同性に惹かれるようなタチではなければ、自分はきっとカヨコに惚れていただろう。だからサジは自分のことが申し訳なかった。自分がこうでなければ、きっとみんな幸せになっていたはずだったのだ。

「まさか自分がホモやなかったらよかったとか、言うんちゃうやろうな」

「いや、それは」

「馬鹿にすんのもええ加減にして!」

狭い医務室にも高らかにビンタの音が鳴り響く。音に遅れて頬にビリリと痛みが走った。サジが驚くより先に彼女の手が彼の胸ぐらをねじりあげていた。カヨコの目の涙はもうとっくに止まっていて、その目じりは強い怒りを帯びている。頬が赤いのは泣いたせいではなく、きっと怒りのせいだろう。細い腕からは想像もつかないほどの力でねじ上げられる。
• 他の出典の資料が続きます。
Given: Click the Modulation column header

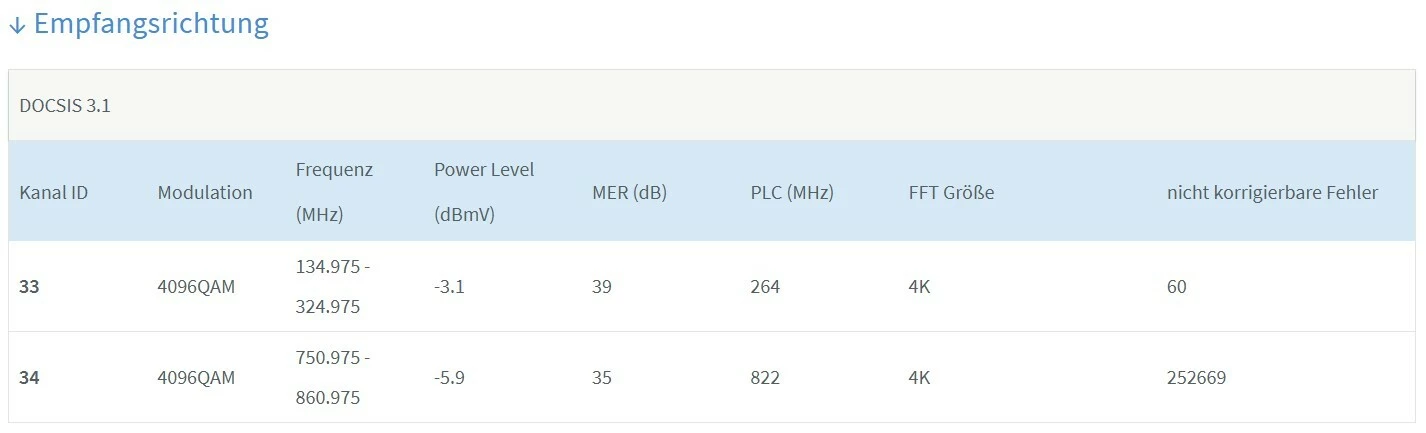Looking at the screenshot, I should 205,192.
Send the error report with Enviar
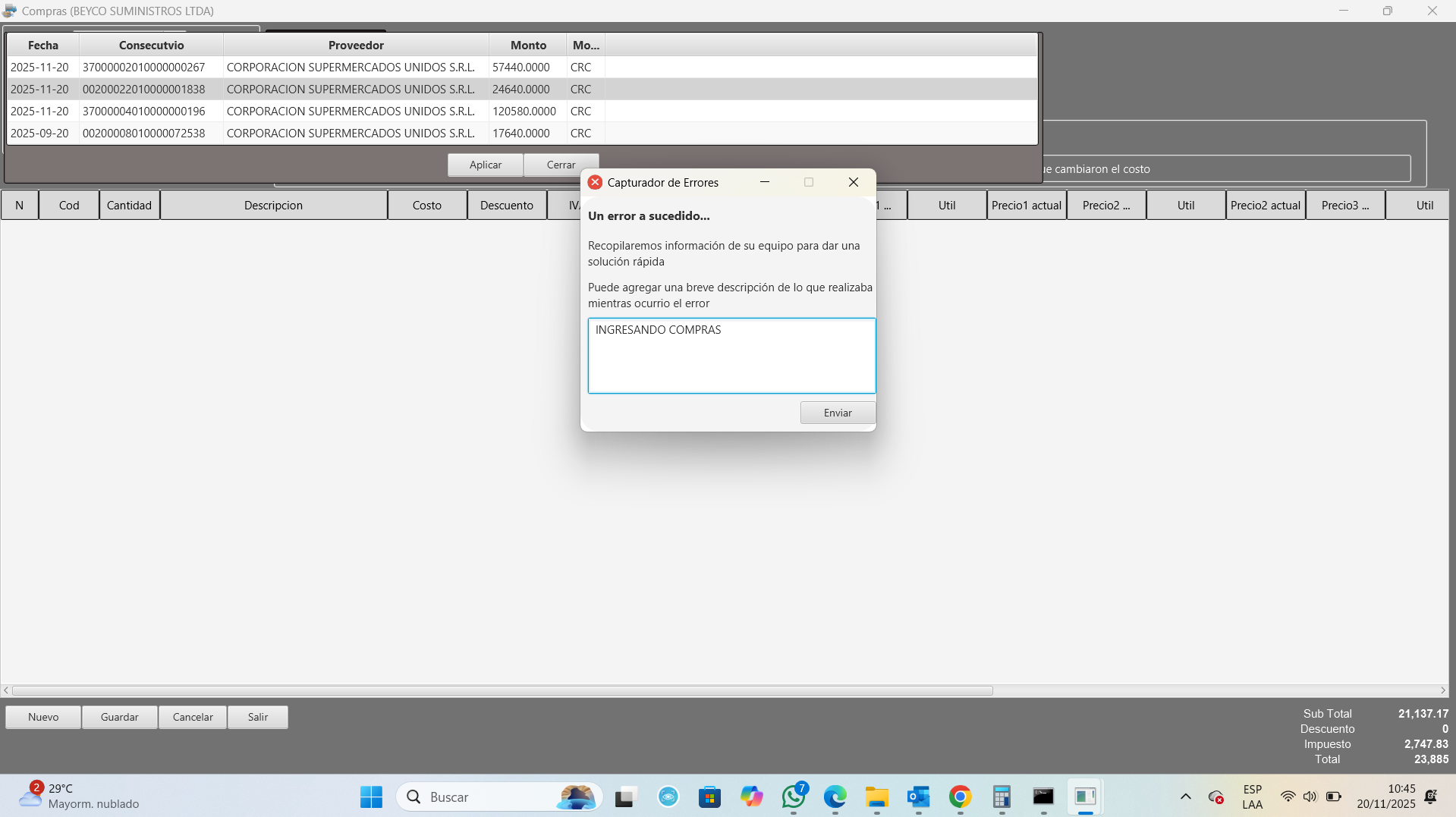This screenshot has height=817, width=1456. [x=837, y=413]
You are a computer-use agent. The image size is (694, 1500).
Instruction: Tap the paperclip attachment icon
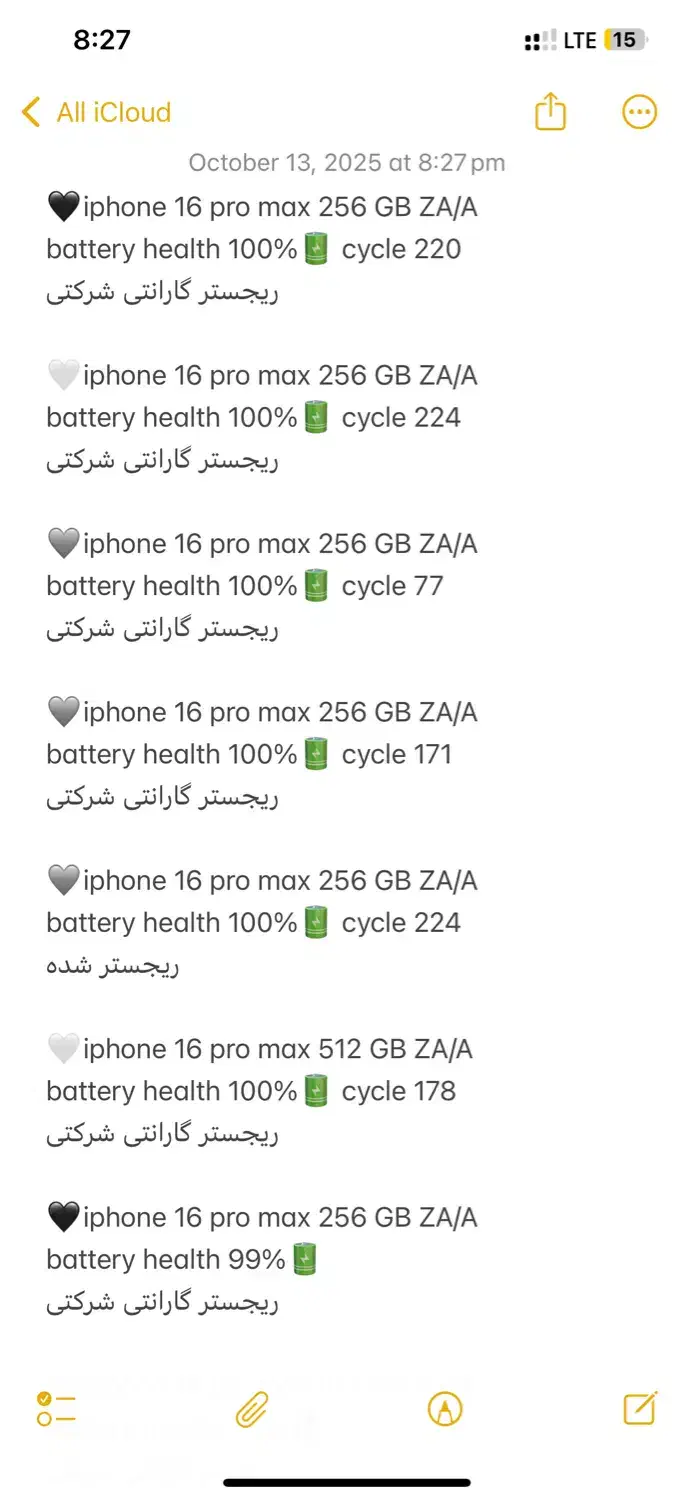pos(252,1409)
「あんたが誰を好きになろうが男を好きになろうが、サジの勝手やんか。私がサジを好きになったんも私の勝手や。当たり前や。好きになるな言われたかって、好きになるときは好きになる。サジのそういうところ、ほんま大っ嫌い」

「ごめん」

「私はムカついてる。ホモなんかゲイなんか、そんなもんは知らん。でもまさかサジがそうやなんて思ってもないやんか、何で教えてくれへんかったんやって怒ってる」

「ごめんなさい」

「何べんも言わすな。謝んなっていうてんねん」

ほとんど首を圧迫する形でさらに胸ぐらがねじりあげられる。不器用で乱暴だが、自分を全力で肯定しようとしてくれるカヨコの気持ちがサジの心にしみた。カヨコはいつもサジを守ってくれる、自分は彼女に何か返せているのだろうかと不安になる。きっと何も返せていない、自分は彼女から奪ってばかりだ。何も言えずにただ彼女のまっすぐな目を見つめていると、しかめられた眉間の力がふっとゆるんだ。

「けど、それでもまだ、私はサジのこと、好きやねん」

私の好きなサジのこと、気持ち悪いとか言うな。その言葉と同時に彼女の手からも力が抜けた。サジは気持ち悪くなんかない、サジはサジや、カヨコはシーツに顔をうずめ、グズングズンとにごった音を立てながら繰り返しそう呟いた。彼女に握りしめられて、シーツがキュッと高い音を立てる。

「カヨちゃん、ありがとう」

彼女の頭をなでながら、サジは声を立てずに泣いた。自分が彼女にできることが何もないことが、悔しかった。